Treason Act 1766
- Parliament of Great Britain
- Long title: An Act for altering the Oath of Abjuration and the Assurance; and for amending so much of an Act of the Seventh Year of her late Majesty Queen Anne, intituled, An Act for the Improvement of the Union of the two Kingdoms, as, after the Time therein limited, requires the Delivery of certain Lists and Copies therein mentioned to Persons indicted of High Treason, or Misprision of Treason.
- Citation: 6 Geo. 3. c. 53
- Territorial extent: Great Britain

Dates
- Royal assent: 6 June 1766
- Commencement: 4 June 1766
- Repealed: 15 June 1945

Other legislation
- Amends: Treason Act 1708; Security of the Sovereign Act 1714; Church Patronage (Scotland) Act 1718;
- Amended by: Promissory Oaths Act 1871
- Repealed by: Treason Act 1945
- Relates to: Lords Justices Act 1837; Regency Act 1840;

Status: Repealed

Text of statute as originally enacted

= Treason Act 1766 =

Act of the Parliament of Great Britain

The Treason Act 1766 (6 Geo. 3. c. 53) was an act of the Parliament of Great Britain.
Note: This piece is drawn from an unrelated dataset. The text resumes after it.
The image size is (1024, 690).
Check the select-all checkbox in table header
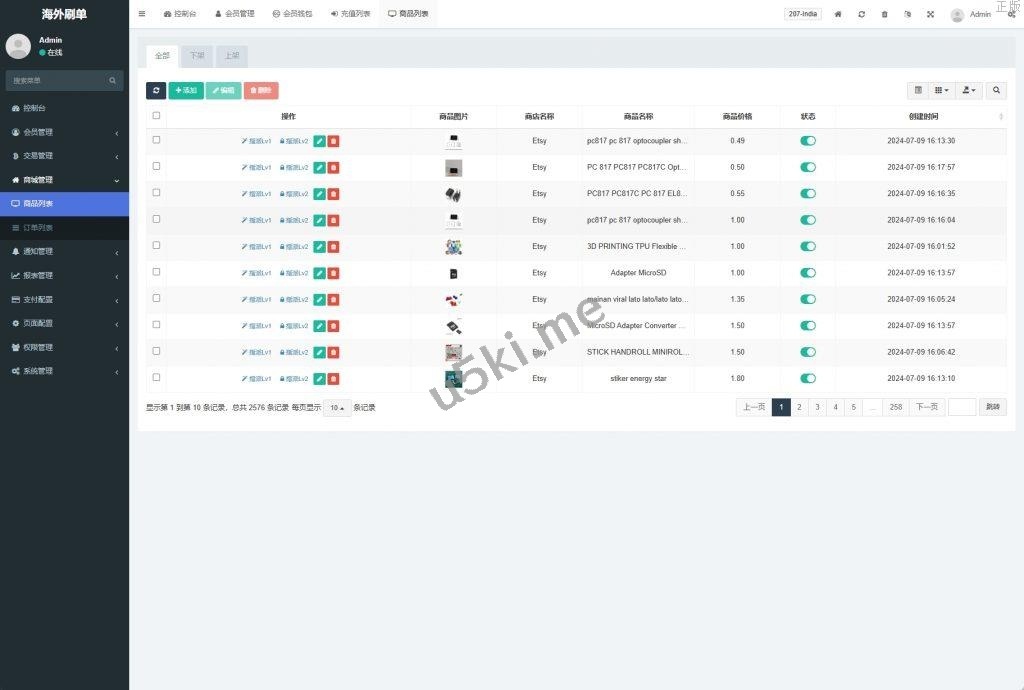156,116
The long title was "An Act for altering the Oath of Abjuration and the Assurance; and for amending so much of an Act of the Seventh Year of her late Majesty Queen Anne, intituled, An Act for the Improvement of the Union of the two Kingdoms, as, after the Time therein limited, requires the Delivery of certain Lists and Copies therein mentioned to Persons indicted of High Treason, or Misprision of Treason."

Sections 1 and 2 of the act were concerned with the oath of abjuration. Section 3 of the act disapplied certain procedural requirements in cases of high treason consisting of counterfeiting the king's coin; namely the requirement in section 11 of the Treason Act 1708 (7 Ann. c. 21) that the accused be given a list of the witnesses and the jurors. (This requirement had only come into force in 1766, on the death of James Francis Edward Stuart, the Jacobite pretender to the throne.)

== Subsequent developments ==
The whole act, exception section 3, was repealed by section 1 of, and part II of schedule one to, the Promissory Oaths Act 1871 (34 & 35 Vict. c. 48), which came into force on 13 July 1871.

The whole act was repealed by section 2(1) of, and the schedule to, the Treason Act 1945 (8 & 9 Geo. 6. c. 44), which came into force on 15 June 1945.